泉の浄化はもう滅茶苦茶力を入れて、とんでもなく綺麗な水にしてあげようと思うぞ。
「ねぇスロウ様。いっそのこと私たちの正体を明かしたらどうでしょう。魔王派のモンスターさん達に理解を示す人間がいることを伝えたら、私たちの関係って一歩前進すると思うんです……エアリスさんやブヒータさん、オークの里の皆さんとこうして仲良くなれましたし……沢山お世話になってますし……私たちが実は人間だって、正体をばらしたら最初はびっくりしちゃうと思いますけどきっと仲良くなれると思うんです」
「……いきなり俺達は人間だぶひなんて言ったらびっくりしちゃうだろうからこればっかりはタイミングだなぁ」
「こういうのはどうでしょう! オークの里の皆さんはご飯食べてるときは幸せそうなので、幸せそうな瞬間を見計らって私達が人間ってことをばらすんです! ダメージも少ないと思います!」
「いやあー、ぶひぶひ。俺は大食い大会を企画して勝者に……」
まったりとした時間が流れていく。
白い淫魔となったサキュバスのシャーロットを過ごしていた優雅な時間。
オークの里に来てからはシャーロットと朝と夜ぐらいしか一緒にいれないっていうのに、そんな貴重な時間をぶち壊す存在がいるのだった。
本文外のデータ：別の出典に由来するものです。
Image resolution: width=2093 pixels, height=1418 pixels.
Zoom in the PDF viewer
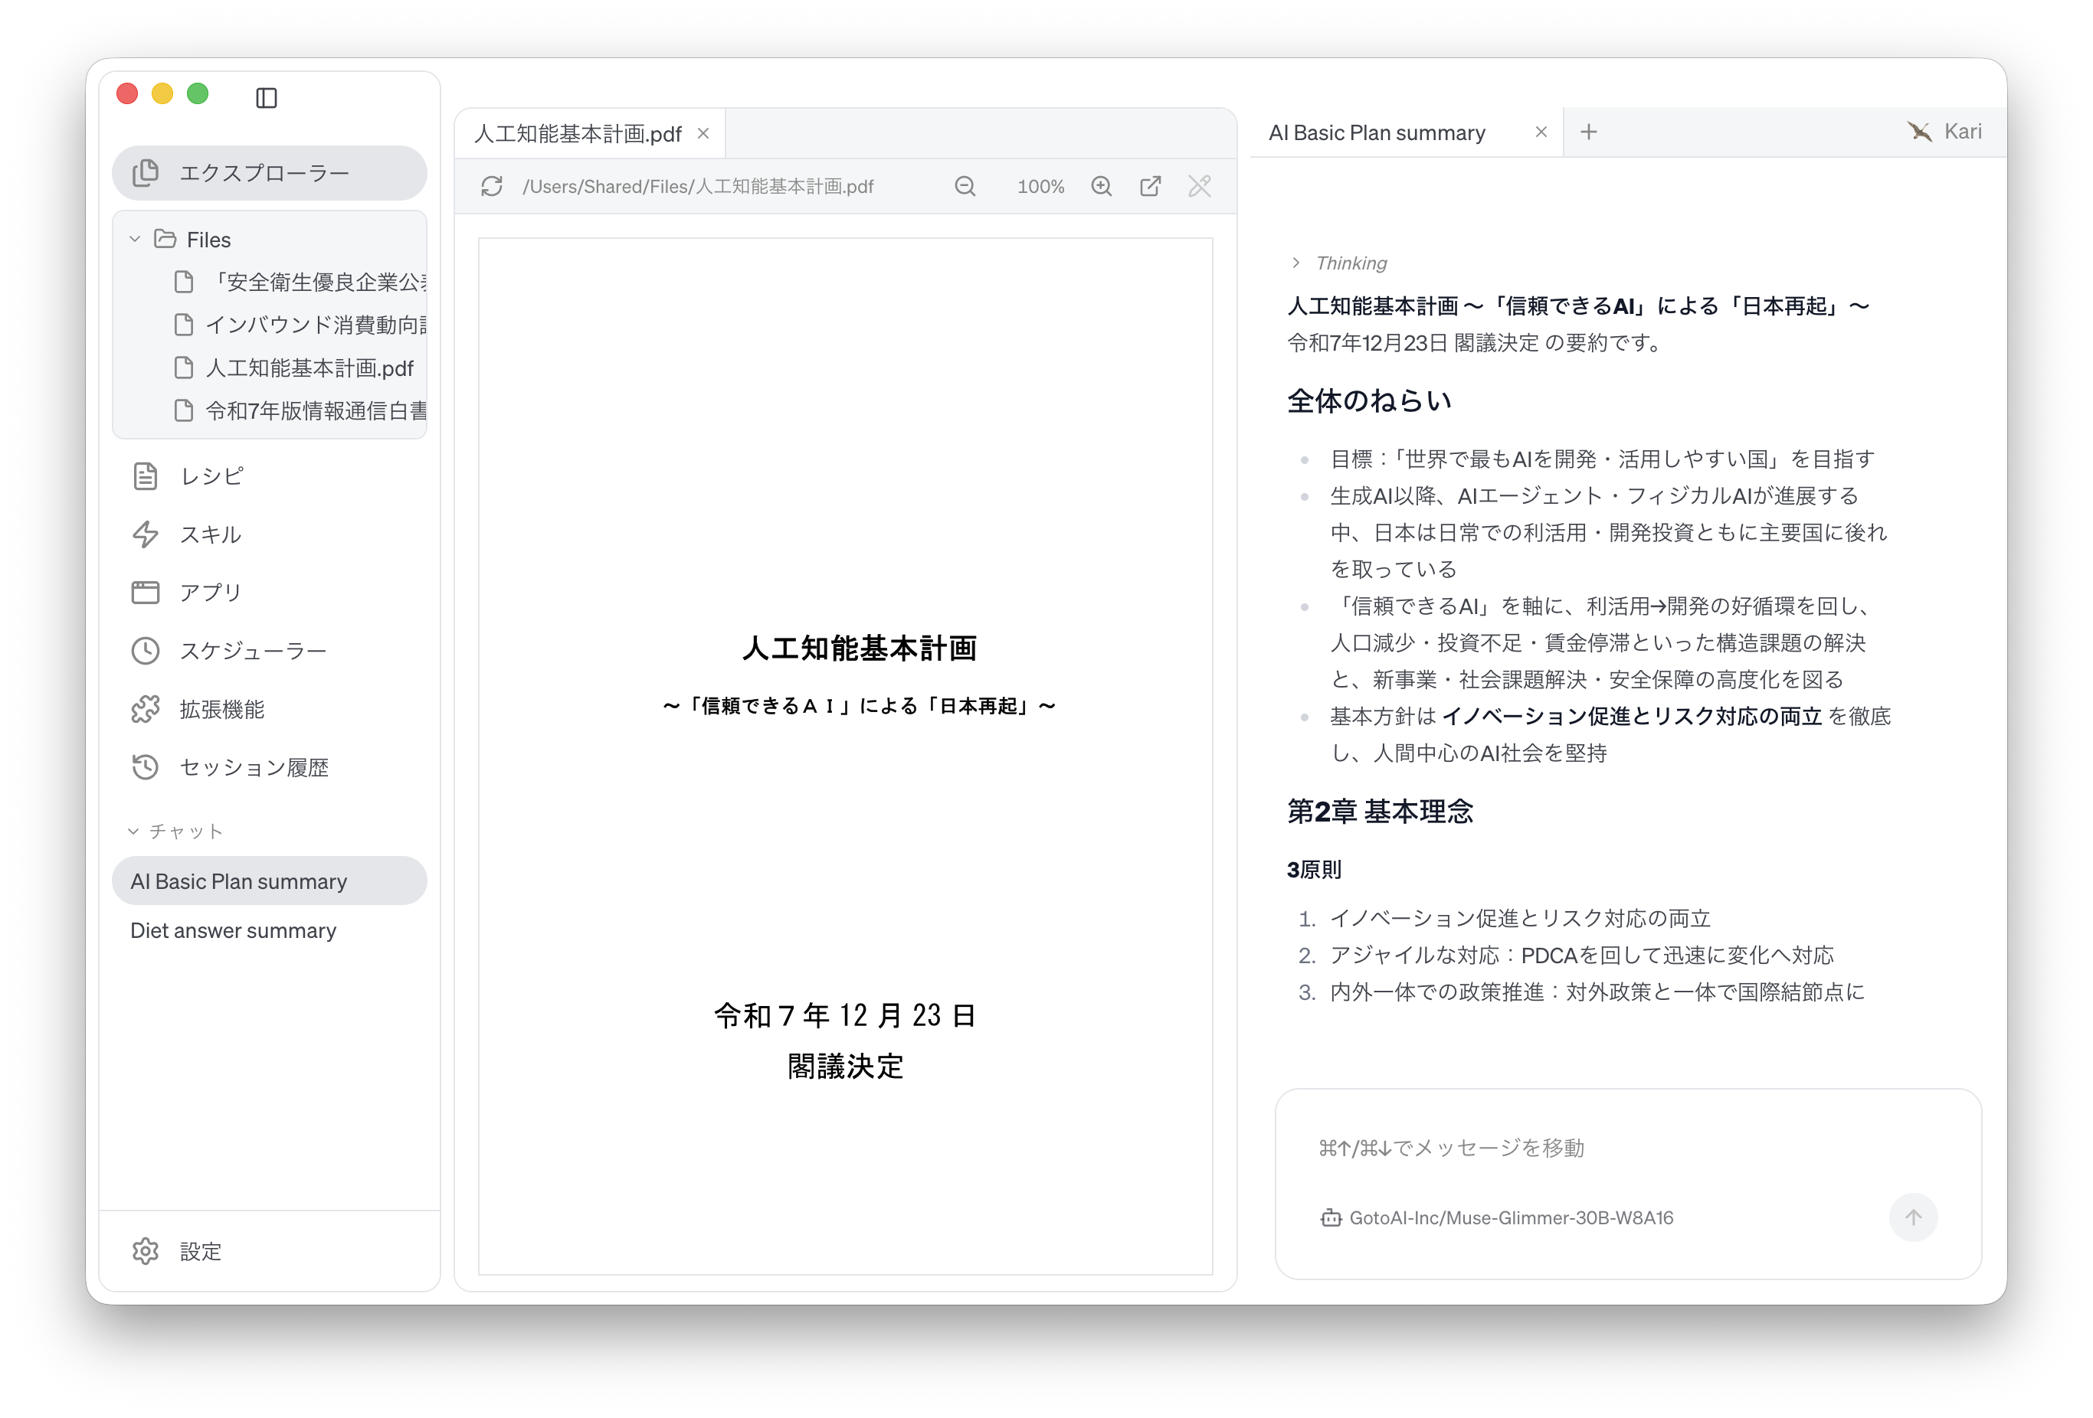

「―――ダメに”ゃ”あ”あ”あ”あ”あ”あ”あ”あ”あ”あ”!」
冷たい床の上でぐうぐう眠ってた筈の黒い猫がいきなり叫び出した。
な、なんだこのデブ猫! それにどぎついデスボイス!
一体どこから入ってきたって言うんだ!?
戸締りは完璧にしてたのに……!
っていうボケは置いといて―――。
「……あれ、アルトアンジュ。お前また太ってきてない?」
「
うるせーなおい!
……もう時間は夜だぞ! また夜の大運動会に”ゃ”あ”あ”あ”とか言って、暴れ出したら怒るからな! ご飯抜きにしてやるぞ!!!
……。
うむ?
いや、ご飯抜きはさすがに可哀想だ。
毎日のエネルギーの源だからね、風の大精霊さんにご飯抜きとかして俺がいつかシャーロットにご飯は抜きです! なんて言われたらショックで動けなくなるだろうからご飯抜きは止めとこう……。
えーと、それでどうしたんだ? 風の大精霊さん。